Prompt ::
Retype each entry below exactly. Do not carry any image over.

(Stored data)
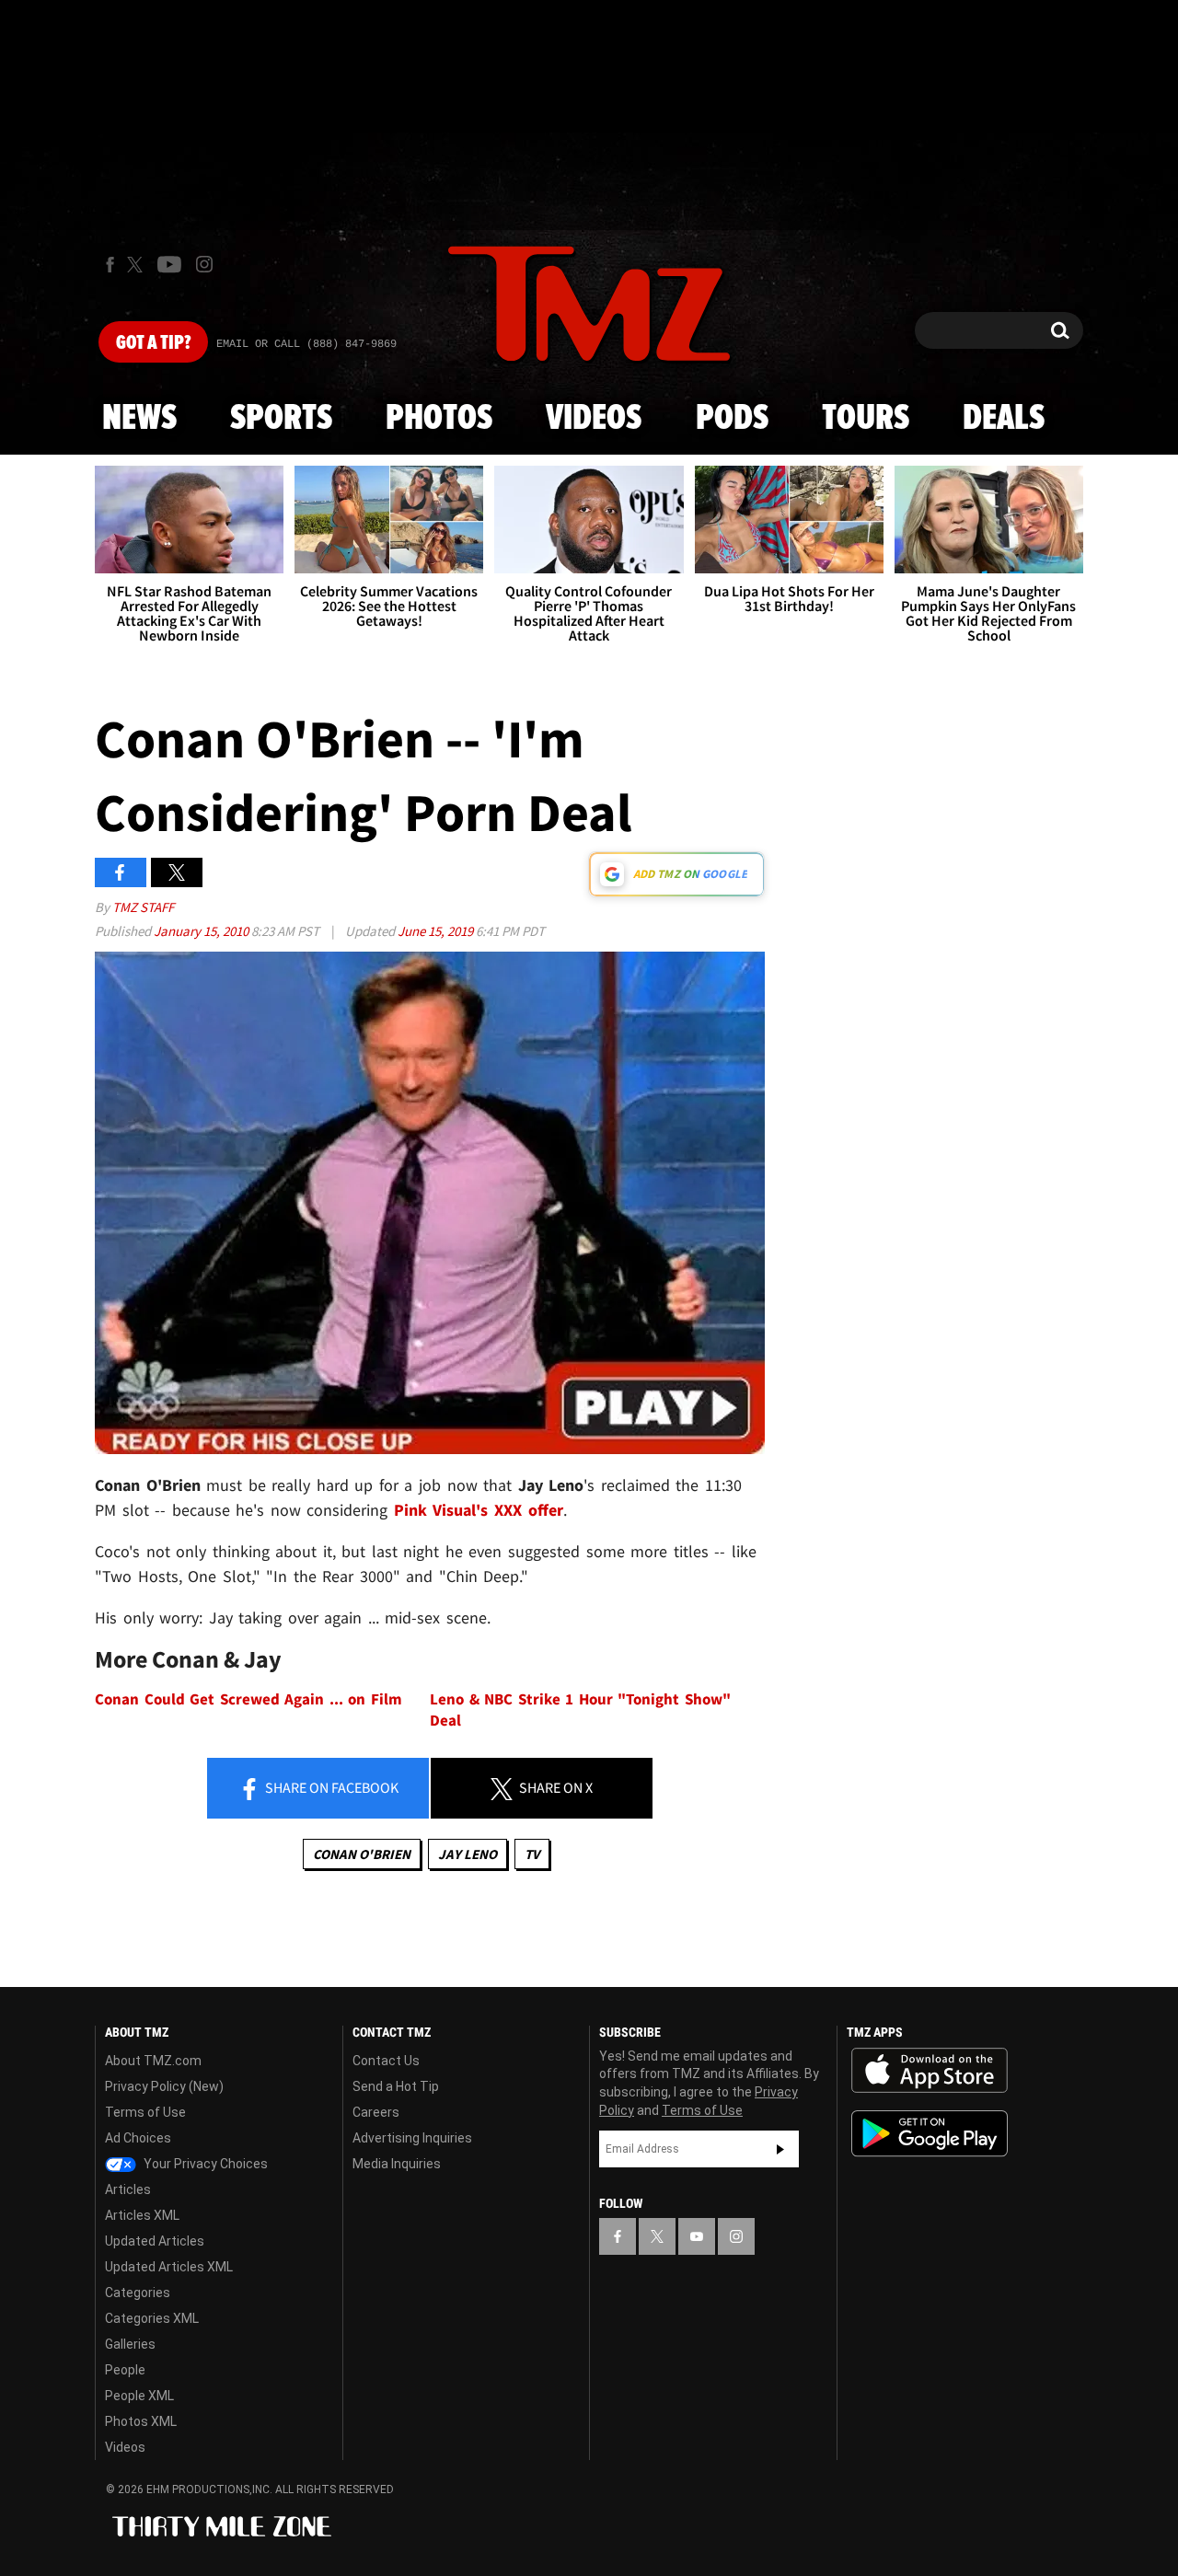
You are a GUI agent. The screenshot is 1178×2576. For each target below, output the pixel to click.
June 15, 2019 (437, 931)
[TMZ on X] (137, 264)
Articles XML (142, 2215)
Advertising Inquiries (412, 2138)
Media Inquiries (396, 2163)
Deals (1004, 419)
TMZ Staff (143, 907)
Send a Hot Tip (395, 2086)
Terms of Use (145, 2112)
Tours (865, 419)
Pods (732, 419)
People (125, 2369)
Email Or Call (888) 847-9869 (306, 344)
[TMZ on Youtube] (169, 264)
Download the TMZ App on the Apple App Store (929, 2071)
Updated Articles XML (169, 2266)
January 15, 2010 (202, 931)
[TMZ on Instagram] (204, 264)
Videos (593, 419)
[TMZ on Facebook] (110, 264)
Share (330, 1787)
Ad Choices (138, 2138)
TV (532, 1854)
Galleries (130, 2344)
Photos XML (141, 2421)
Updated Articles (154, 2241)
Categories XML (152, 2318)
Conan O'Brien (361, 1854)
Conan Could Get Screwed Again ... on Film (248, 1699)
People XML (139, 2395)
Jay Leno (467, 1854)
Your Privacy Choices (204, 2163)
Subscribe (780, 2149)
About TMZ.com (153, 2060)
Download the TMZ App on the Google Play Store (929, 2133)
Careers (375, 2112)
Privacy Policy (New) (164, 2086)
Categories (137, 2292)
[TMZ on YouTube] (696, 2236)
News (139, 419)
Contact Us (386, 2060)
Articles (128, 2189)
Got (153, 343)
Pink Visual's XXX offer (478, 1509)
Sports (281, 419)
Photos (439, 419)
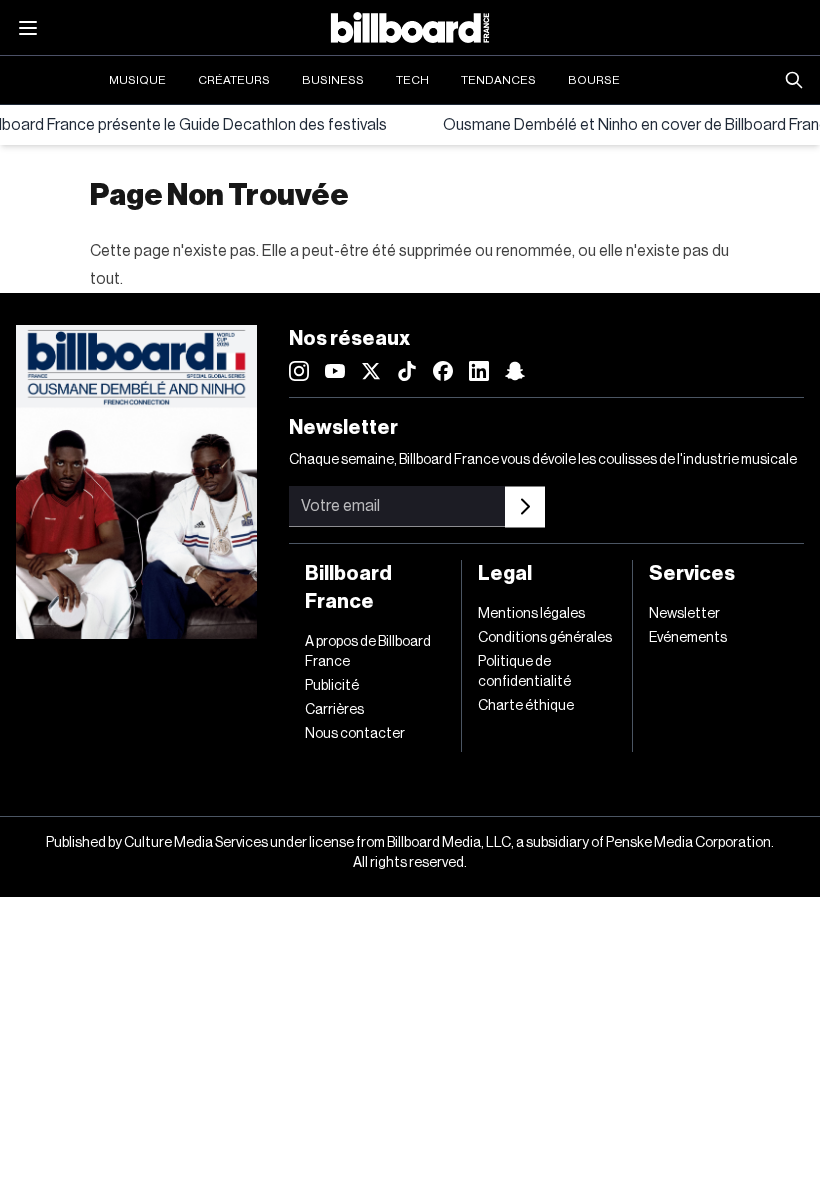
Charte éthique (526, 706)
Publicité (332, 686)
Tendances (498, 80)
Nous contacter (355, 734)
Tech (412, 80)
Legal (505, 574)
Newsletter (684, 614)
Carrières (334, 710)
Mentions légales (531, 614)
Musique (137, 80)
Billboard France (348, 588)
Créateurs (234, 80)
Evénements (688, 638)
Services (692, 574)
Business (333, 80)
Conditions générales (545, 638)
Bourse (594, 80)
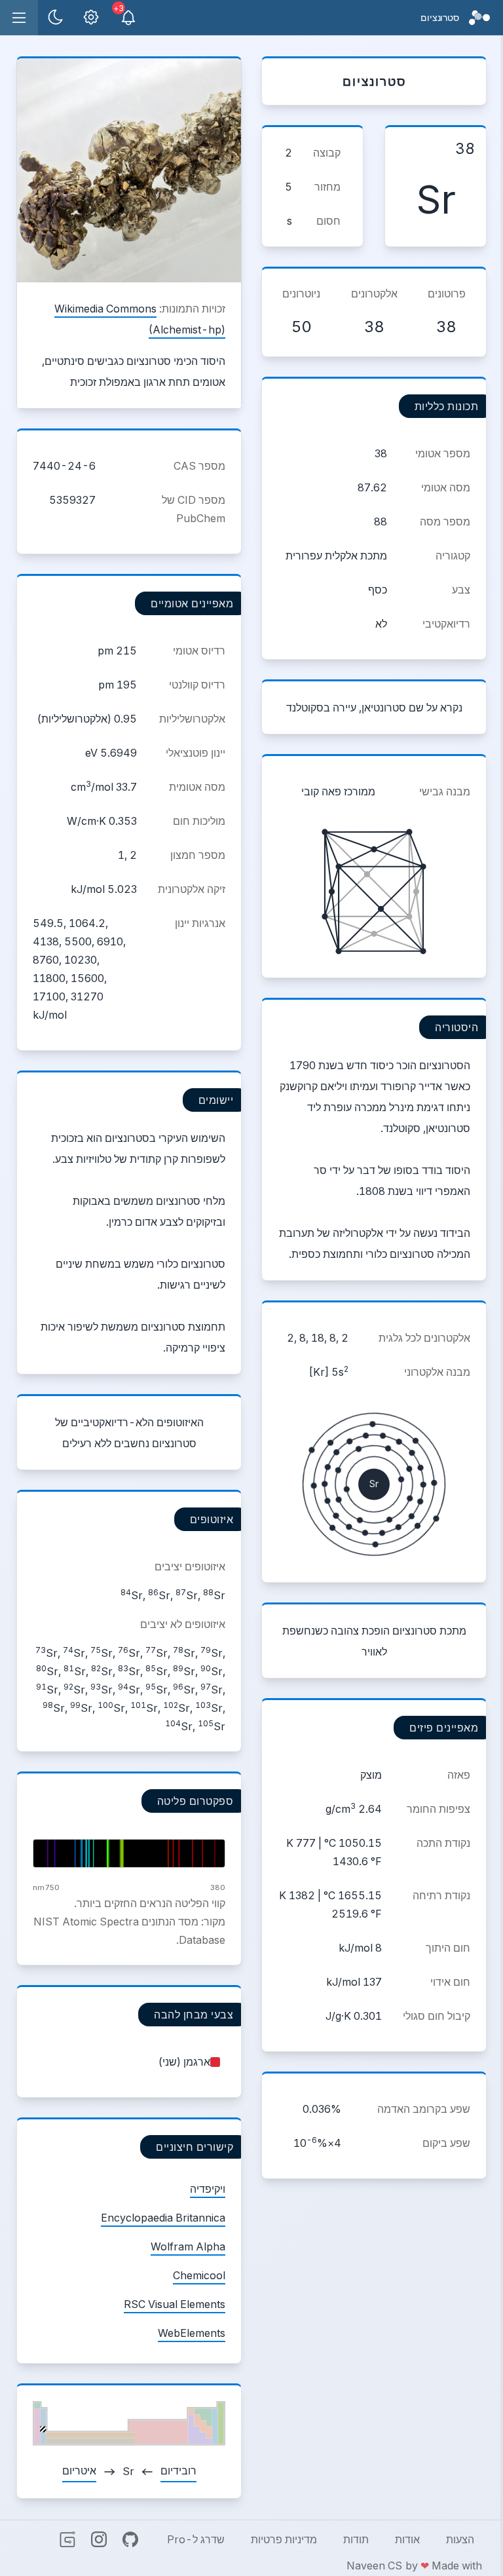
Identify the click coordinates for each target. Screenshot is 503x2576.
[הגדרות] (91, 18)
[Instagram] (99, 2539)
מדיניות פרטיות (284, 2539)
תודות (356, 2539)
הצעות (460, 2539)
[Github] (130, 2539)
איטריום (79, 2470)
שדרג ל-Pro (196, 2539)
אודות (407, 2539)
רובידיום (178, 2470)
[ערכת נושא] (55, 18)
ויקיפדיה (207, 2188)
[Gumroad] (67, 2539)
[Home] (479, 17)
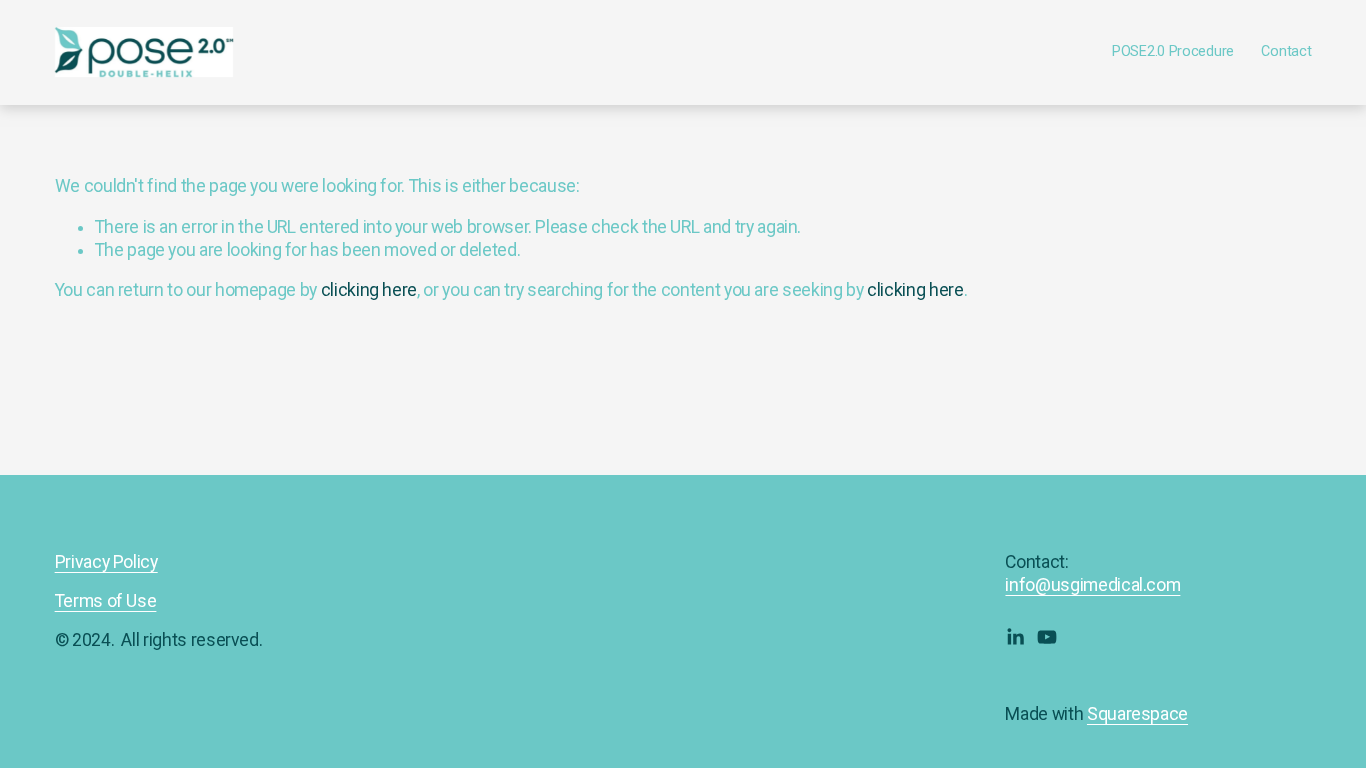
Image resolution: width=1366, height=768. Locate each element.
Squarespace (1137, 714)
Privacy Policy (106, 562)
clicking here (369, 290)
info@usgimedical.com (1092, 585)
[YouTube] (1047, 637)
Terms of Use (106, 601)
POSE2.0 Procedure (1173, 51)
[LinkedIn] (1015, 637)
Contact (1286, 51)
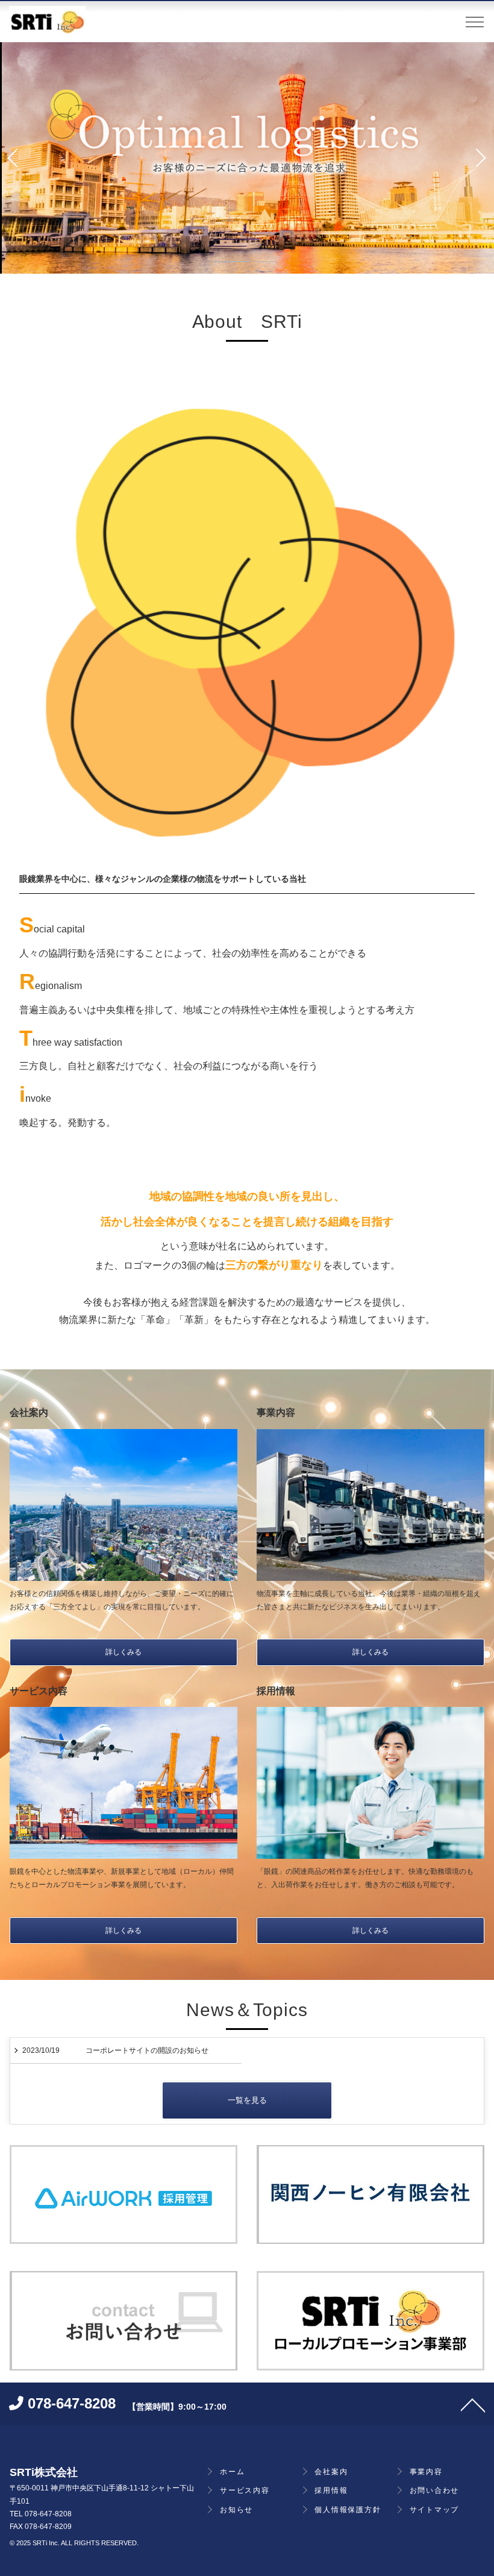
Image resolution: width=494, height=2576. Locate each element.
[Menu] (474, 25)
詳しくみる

Answer box ::
You are a GUI agent. The screenshot is 1178×2576. For each target below, output the pixel to click.
June 15, 2019 (437, 931)
[TMZ on X] (137, 264)
Articles XML (142, 2215)
Advertising Inquiries (412, 2138)
Media Inquiries (396, 2163)
Deals (1004, 419)
TMZ Staff (143, 907)
Send a Hot Tip (395, 2086)
Terms of Use (145, 2112)
Tours (865, 419)
Pods (732, 419)
People (125, 2369)
Email Or Call (888) 847-9869 (306, 344)
[TMZ on Youtube] (169, 264)
Download the TMZ App on the Apple App Store (929, 2071)
Updated Articles XML (169, 2266)
January 15, 2010 (202, 931)
[TMZ on Instagram] (204, 264)
Videos (593, 419)
[TMZ on Facebook] (110, 264)
Share (330, 1787)
Ad Choices (138, 2138)
TV (532, 1854)
Galleries (130, 2344)
Photos XML (141, 2421)
Updated Articles (154, 2241)
Categories XML (152, 2318)
Conan O'Brien (361, 1854)
Conan Could Get Screwed Again ... on Film (248, 1699)
People XML (139, 2395)
Jay Leno (467, 1854)
Your Privacy Choices (204, 2163)
Subscribe (780, 2149)
About TMZ.com (153, 2060)
Download the TMZ App on the Google Play Store (929, 2133)
Careers (375, 2112)
Privacy Policy (New) (164, 2086)
Categories (137, 2292)
[TMZ on YouTube] (696, 2236)
News (139, 419)
Contact Us (386, 2060)
Articles (128, 2189)
Got (153, 343)
Pink Visual's XXX offer (478, 1509)
Sports (281, 419)
Photos (439, 419)
Charte éthique (526, 706)
Publicité (332, 686)
Tendances (498, 80)
Nous contacter (355, 734)
Tech (412, 80)
Legal (505, 574)
Newsletter (684, 614)
Carrières (334, 710)
Mentions légales (531, 614)
Musique (137, 80)
Billboard France (348, 588)
Créateurs (234, 80)
Evénements (688, 638)
Services (692, 574)
Business (333, 80)
Conditions générales (545, 638)
Bourse (594, 80)
Identify the click coordinates for each target. Screenshot is 503x2576.
[הגדרות] (91, 18)
[Instagram] (99, 2539)
מדיניות פרטיות (284, 2539)
תודות (356, 2539)
הצעות (460, 2539)
[Github] (130, 2539)
איטריום (79, 2470)
שדרג ל-Pro (196, 2539)
אודות (407, 2539)
רובידיום (178, 2470)
[ערכת נושא] (55, 18)
ויקיפדיה (207, 2188)
[Gumroad] (67, 2539)
[Home] (479, 17)
Image resolution: width=1366, height=768. Locate each element.
Squarespace (1137, 714)
Privacy Policy (106, 562)
clicking here (369, 290)
info@usgimedical.com (1092, 585)
[YouTube] (1047, 637)
Terms of Use (106, 601)
POSE2.0 Procedure (1173, 51)
[LinkedIn] (1015, 637)
Contact (1286, 51)
Image resolution: width=494, height=2576. Locate each element.
[Menu] (474, 25)
詳しくみる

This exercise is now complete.